Rimedi omeopatici della Dott.sa Serenari

Le processionarie (Thaumenotopoea pityocampa) sono forme larvali di una farfalla notturna dotate di peli urticanti molto pericolosi per uomini e animali domestici. Il loro norme deriva dal fatto che si allineano in lunghe file e marciano sul terreno.

Questi bruchi si sviluppano sui rami degli alberi in particolare dei pini dove formano un nido “cotonoso” e si nutrono delle piante in cui vivono.

I peli urticanti sono dotati di spicole che si agganciano ai tessuti degli animali con cui vengono a contatto ma possono anche staccarsi dalla cuticola dell'insetto e venire trasportate con il vento e dare reazioni infiammatorie “a distanza” a livello di congiuntiva, apparato respiratorio e gastroenterico dei malcapitati.
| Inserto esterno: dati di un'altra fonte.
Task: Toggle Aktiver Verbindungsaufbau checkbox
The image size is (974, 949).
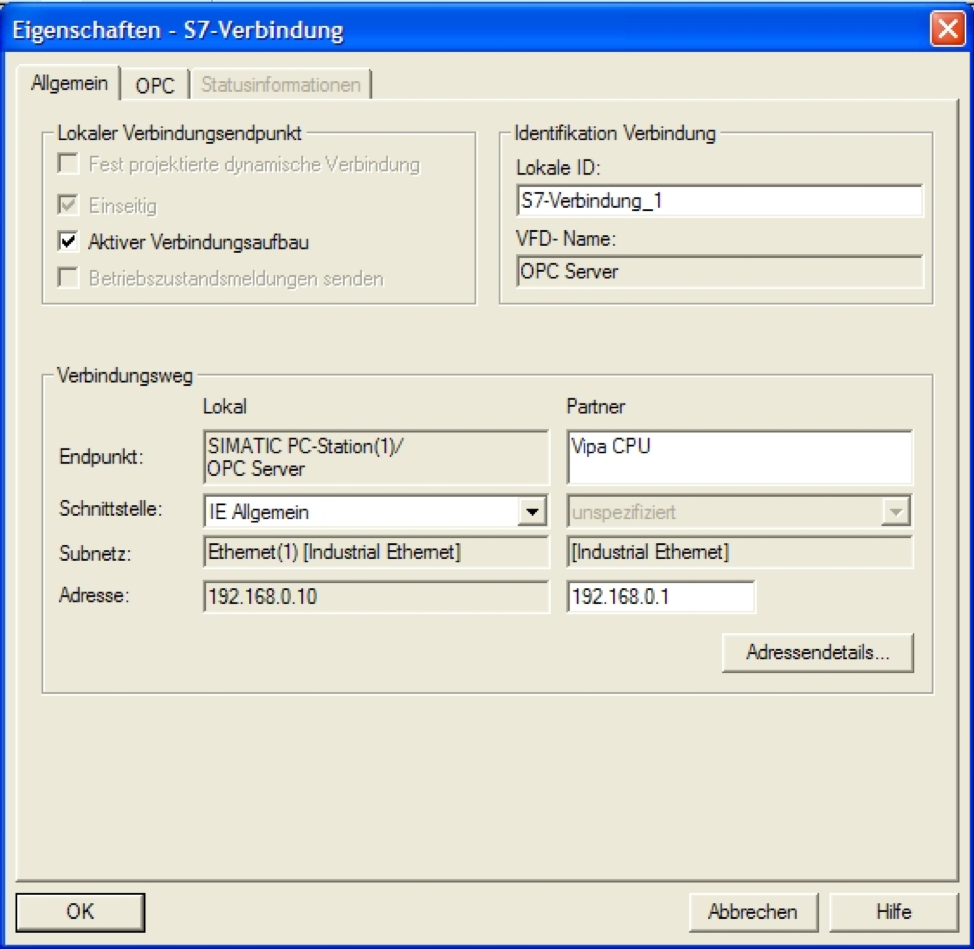Action: pyautogui.click(x=69, y=241)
Le reazioni possono andare dall'eritema, all'edema, alla necrosi fino allo shock anafilattico.

 

I nostri animali da compagnia sono molto predisposti al contatto con la processionaria e le lesioni cutanee ed orali sono sicuramente le più frequenti. I cani possono presentare scialorrea, abbattimento del sensorio, vomito, diarrea, glossite, esofagite e necrosi della lingua. Se i bruchi vengono inghiottiti possono causare gravi infiammazioni all'esofago e allo stomaco.

 

La prima cosa e la più importante, è lavare il cavo orale o la cute interessata con abbondante acqua e bicarbonato facendo molta attenzione e indossando dei guanti per non venire a contatto con le sostanze presenti. Importante inoltre è rivolgersi al veterinario per le cure necessarie.

L'omeopatia può essere d'aiuto in questi casi somministrando all'animale 2 importanti rimedi quali Cantharis vesicatoria 30 ch e Secale cornutum 30 ch per alleviare il dolore e prevenire i danni dovuti al violento fenomeno infiammatorio e la necrosi dei tessuti.

 

Sotto 2 foto di soggetti che sono venuti a contatto con la processionaria

infiammazione della lingua dermatite del padiglione auricolare

 

 

Nell'uomo è bene rimuovere i peli urticanti applicando magari sulla cute della carta adesiva, lavare la cute con acqua e bicarbonato, spazzolare i capelli, togliere i vestiti per poi lavarli alla temperatura più alta possibile.
Nel caso di contatto con gli occhi usare abbondante acqua ed effettuare una visita oculistica per valutare che non ci siano rimasti peli a livello congiuntivale o corneale. 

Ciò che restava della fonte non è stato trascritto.